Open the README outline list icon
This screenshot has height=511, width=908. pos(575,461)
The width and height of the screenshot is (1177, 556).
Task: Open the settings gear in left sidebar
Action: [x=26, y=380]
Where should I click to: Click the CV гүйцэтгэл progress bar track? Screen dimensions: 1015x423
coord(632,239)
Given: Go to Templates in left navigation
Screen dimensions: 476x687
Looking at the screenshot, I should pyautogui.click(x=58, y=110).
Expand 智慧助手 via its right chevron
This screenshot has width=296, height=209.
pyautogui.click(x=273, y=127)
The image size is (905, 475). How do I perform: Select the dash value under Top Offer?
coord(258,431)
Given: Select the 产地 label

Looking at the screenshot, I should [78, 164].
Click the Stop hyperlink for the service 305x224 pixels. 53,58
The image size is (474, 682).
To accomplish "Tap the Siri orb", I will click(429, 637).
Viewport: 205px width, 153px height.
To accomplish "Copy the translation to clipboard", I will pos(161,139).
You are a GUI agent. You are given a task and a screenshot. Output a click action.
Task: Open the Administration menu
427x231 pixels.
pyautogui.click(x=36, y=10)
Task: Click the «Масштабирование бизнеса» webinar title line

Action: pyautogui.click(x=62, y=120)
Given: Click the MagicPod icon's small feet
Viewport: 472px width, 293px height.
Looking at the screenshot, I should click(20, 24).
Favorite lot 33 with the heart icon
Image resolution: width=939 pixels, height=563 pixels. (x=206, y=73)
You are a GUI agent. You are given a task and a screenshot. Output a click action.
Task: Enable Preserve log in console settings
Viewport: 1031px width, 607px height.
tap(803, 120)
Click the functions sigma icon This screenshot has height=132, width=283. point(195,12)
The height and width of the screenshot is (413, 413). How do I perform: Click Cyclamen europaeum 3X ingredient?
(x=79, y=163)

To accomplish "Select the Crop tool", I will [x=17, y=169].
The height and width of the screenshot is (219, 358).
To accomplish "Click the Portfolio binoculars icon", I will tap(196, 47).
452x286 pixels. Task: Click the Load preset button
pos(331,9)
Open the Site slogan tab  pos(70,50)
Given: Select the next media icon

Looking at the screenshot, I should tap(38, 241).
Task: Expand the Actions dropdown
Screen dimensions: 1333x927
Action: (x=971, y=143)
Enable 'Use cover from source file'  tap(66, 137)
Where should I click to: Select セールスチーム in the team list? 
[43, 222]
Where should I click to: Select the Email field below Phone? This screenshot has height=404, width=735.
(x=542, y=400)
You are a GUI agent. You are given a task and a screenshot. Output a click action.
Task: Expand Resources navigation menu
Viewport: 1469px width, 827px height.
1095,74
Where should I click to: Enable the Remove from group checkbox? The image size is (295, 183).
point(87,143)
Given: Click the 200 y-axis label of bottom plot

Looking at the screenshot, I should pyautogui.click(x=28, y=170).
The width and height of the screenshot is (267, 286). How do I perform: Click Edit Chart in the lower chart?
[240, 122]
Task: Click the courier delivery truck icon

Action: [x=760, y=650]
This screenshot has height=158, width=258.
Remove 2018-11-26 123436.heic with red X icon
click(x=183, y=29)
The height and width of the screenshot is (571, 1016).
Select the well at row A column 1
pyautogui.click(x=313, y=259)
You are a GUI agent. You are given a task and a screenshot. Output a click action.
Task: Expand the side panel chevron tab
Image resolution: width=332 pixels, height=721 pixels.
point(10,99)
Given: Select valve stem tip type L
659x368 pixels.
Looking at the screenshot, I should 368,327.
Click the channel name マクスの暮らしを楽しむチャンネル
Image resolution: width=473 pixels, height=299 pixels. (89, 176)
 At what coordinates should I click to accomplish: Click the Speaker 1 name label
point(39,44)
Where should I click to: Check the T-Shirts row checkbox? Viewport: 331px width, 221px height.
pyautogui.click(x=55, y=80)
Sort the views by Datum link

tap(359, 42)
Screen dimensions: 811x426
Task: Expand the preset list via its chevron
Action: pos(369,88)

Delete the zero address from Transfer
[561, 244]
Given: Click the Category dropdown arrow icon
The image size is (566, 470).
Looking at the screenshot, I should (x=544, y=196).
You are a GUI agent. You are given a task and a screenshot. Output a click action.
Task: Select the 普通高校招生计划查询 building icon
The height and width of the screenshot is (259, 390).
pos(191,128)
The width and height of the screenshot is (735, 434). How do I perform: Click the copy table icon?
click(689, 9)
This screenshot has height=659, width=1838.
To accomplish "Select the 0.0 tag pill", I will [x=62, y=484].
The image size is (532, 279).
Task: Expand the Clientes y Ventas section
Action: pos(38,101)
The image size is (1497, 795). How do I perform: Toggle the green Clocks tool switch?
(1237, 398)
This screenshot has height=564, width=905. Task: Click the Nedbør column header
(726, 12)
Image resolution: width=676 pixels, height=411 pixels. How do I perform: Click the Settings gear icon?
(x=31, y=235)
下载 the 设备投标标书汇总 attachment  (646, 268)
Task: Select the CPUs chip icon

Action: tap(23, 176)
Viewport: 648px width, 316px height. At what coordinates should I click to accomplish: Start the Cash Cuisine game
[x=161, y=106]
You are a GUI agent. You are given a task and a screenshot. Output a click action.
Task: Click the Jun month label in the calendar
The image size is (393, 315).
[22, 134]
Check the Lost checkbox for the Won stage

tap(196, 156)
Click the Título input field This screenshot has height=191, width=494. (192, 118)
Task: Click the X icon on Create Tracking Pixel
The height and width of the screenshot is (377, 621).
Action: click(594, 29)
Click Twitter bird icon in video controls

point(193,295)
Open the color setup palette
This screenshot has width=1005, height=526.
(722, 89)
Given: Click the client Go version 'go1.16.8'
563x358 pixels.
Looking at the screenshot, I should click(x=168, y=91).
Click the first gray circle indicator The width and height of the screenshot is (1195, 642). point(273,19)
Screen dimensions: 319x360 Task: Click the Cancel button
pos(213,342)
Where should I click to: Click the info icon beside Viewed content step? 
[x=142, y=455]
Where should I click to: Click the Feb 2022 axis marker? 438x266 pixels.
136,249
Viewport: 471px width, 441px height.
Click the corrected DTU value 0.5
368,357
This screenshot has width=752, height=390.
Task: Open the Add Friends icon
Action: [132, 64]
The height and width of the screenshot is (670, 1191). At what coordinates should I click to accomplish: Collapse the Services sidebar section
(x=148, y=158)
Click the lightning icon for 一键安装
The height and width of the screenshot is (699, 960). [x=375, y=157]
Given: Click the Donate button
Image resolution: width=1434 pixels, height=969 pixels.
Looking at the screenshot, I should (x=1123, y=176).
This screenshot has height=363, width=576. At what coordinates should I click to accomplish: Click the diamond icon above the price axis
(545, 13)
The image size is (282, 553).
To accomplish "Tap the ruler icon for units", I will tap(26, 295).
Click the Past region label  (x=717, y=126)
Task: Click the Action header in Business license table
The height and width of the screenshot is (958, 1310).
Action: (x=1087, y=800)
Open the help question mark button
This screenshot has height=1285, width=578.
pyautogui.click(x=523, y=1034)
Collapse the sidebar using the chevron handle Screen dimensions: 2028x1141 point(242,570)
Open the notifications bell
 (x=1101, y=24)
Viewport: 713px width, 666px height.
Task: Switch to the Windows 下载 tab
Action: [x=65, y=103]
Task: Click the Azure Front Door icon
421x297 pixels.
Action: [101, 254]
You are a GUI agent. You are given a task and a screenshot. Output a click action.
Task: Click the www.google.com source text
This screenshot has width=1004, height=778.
========
*Assignment:*
If a line in the records contains the string "dropdown", copy it out.

*Exercise output:*
Task: Expand the Actions dropdown
Given: Click the Category dropdown arrow icon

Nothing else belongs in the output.